§ Текст для чтения
--
Ну скажите, разве не соблазнительно было упрекнуть своих идейных противников в прямом подхалимаже? Но, преодолевая вполне естественные чувства, Владимир Ильич утверждает, что лакейство «друзей народа» перед правительством не личное, а «политическое лакейство» (т. 1, с. 239). Он допускает какую-то меру искренности в том, что они ждали от государства и от правительства «не только „поддержки“ трудящегося, но и создания настоящих, правильных порядков…» (т. 1, с. 266). Что поделаешь, ведь даже и через 11 лет, 9 января 1905 года, трагедия разыграется именно из-за искренней веры в царя. А Владимир Ильич уже тогда, в 1894 году, как будто только что возвратившись из 1905 года, с горькой иронией и печальным «опытом» писал о «друзьях народа»: «Они просто думают, что если попросить хорошенько да поласковее у этого правительства, то оно может все хорошо устроить» (т. 1, с. 267).
--
§ Цель задания 1
Для каждого утверждения (a), (b) и (c) определите, согласуется ли оно с текстом для чтения. Ответьте «да» или «нет» и приведите решающие слова текста в точной цитате.
(a) Ленин называет лакейство «друзей народа» перед правительством личным.
(b) Трагедия 9 января 1905 года разыграется из-за искренней веры в царя.
(c) Ленин писал о «друзьях народа» в 1894 году.
§ Цель задания 2
Через сколько лет после того, как Ленин писал о «друзьях народа», произошли события 9 января 1905 года, если верить тексту для чтения?
§ Цель задания 3
Переведите на английский язык предложение из текста для чтения: «Что поделаешь, ведь даже и через 11 лет, 9 января 1905 года, трагедия разыграется именно из-за искренней веры в царя».

§ Записи
--
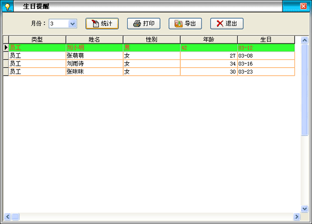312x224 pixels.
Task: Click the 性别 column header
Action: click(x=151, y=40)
--
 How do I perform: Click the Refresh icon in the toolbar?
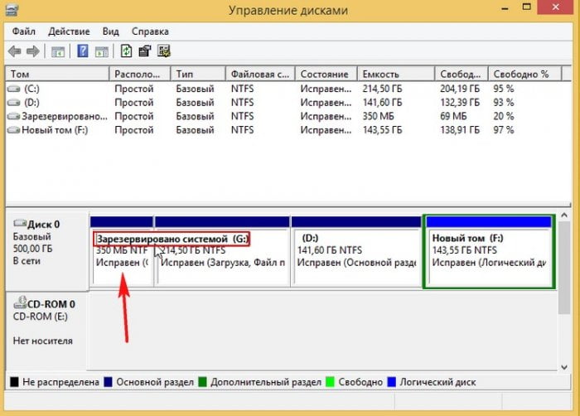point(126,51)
--
§ Полный ответ 1
(a) Нет: «лакейство „друзей народа“ перед правительством не личное, а „политическое лакейство“».
(b) Да: «трагедия разыграется именно из-за искренней веры в царя».
(c) Да: «уже тогда, в 1894 году».

§ Полный ответ 2
Через 11 лет.

§ Полный ответ 3
What can one do: even eleven years later, on January 9, 1905, the tragedy would play out precisely because of a sincere faith in the tsar.